**What is asked**
Render every line of the records below as a numbered list, leaving out any blank lines.

Records excerpted from a collection
+===+

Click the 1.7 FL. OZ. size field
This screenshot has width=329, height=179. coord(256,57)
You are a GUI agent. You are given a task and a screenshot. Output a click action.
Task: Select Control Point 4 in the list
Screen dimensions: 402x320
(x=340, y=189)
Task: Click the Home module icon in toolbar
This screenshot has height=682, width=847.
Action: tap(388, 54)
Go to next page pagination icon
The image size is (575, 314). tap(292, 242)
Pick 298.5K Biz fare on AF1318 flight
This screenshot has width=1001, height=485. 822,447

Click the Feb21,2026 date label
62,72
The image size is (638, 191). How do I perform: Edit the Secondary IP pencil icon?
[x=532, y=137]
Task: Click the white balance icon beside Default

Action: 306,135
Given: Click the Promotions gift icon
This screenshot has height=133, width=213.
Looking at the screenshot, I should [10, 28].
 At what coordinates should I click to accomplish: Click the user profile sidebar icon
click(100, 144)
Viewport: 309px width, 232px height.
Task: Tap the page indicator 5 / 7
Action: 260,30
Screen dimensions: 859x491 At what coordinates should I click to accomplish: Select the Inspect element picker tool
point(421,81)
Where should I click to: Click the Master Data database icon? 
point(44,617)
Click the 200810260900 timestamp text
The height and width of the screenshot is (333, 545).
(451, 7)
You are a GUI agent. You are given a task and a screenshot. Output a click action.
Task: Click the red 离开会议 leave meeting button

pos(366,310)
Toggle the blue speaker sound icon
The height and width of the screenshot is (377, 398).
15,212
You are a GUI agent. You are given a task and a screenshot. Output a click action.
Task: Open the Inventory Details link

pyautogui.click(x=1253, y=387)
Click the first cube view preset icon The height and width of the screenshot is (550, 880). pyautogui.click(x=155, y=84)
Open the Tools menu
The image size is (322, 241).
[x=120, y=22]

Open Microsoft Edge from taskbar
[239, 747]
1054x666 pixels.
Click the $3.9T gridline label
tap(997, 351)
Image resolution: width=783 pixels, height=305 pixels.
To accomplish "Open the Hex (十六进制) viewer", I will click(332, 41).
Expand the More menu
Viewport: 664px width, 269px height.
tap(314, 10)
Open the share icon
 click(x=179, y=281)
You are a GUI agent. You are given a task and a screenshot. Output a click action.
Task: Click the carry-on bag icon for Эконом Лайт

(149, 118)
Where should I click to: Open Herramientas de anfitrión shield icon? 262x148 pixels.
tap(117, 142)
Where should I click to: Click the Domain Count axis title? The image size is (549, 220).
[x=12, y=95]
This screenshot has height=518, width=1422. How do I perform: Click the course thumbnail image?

+===+

**Exercise result**
1. Click the 1.7 FL. OZ. size field
2. This screenshot has width=329, height=179. coord(256,57)
3. You are a GUI agent. You are given a task and a screenshot. Output a click action.
4. Task: Select Control Point 4 in the list
5. Screen dimensions: 402x320
6. (x=340, y=189)
7. Task: Click the Home module icon in toolbar
8. This screenshot has height=682, width=847.
9. Action: tap(388, 54)
10. Go to next page pagination icon
11. The image size is (575, 314). tap(292, 242)
12. Pick 298.5K Biz fare on AF1318 flight
13. This screenshot has width=1001, height=485. 822,447
14. Click the Feb21,2026 date label
15. 62,72
16. The image size is (638, 191). How do I perform: Edit the Secondary IP pencil icon?
17. [x=532, y=137]
18. Task: Click the white balance icon beside Default
19. Action: 306,135
20. Given: Click the Promotions gift icon
21. This screenshot has height=133, width=213.
22. Looking at the screenshot, I should [10, 28].
23.  At what coordinates should I click to accomplish: Click the user profile sidebar icon
24. click(100, 144)
25. Viewport: 309px width, 232px height.
26. Task: Tap the page indicator 5 / 7
27. Action: 260,30
28. Screen dimensions: 859x491 At what coordinates should I click to accomplish: Select the Inspect element picker tool
29. point(421,81)
30. Where should I click to: Click the Master Data database icon? 
31. point(44,617)
32. Click the 200810260900 timestamp text
33. The height and width of the screenshot is (333, 545).
34. (451, 7)
35. You are a GUI agent. You are given a task and a screenshot. Output a click action.
36. Task: Click the red 离开会议 leave meeting button
37. pos(366,310)
38. Toggle the blue speaker sound icon
39. The height and width of the screenshot is (377, 398).
40. 15,212
41. You are a GUI agent. You are given a task and a screenshot. Output a click action.
42. Task: Open the Inventory Details link
43. pyautogui.click(x=1253, y=387)
44. Click the first cube view preset icon The height and width of the screenshot is (550, 880). pyautogui.click(x=155, y=84)
45. Open the Tools menu
46. The image size is (322, 241).
47. [x=120, y=22]
48. Open Microsoft Edge from taskbar
49. [239, 747]
50. 1054x666 pixels.
51. Click the $3.9T gridline label
52. tap(997, 351)
53. Image resolution: width=783 pixels, height=305 pixels.
54. To accomplish "Open the Hex (十六进制) viewer", I will click(332, 41).
55. Expand the More menu
56. Viewport: 664px width, 269px height.
57. tap(314, 10)
58. Open the share icon
59.  click(x=179, y=281)
60. You are a GUI agent. You are given a task and a screenshot. Output a click action.
61. Task: Click the carry-on bag icon for Эконом Лайт
62. (149, 118)
63. Where should I click to: Open Herramientas de anfitrión shield icon? 262x148 pixels.
64. tap(117, 142)
65. Where should I click to: Click the Domain Count axis title? The image size is (549, 220).
66. [x=12, y=95]
67. This screenshot has height=518, width=1422. How do I perform: Click the course thumbnail image?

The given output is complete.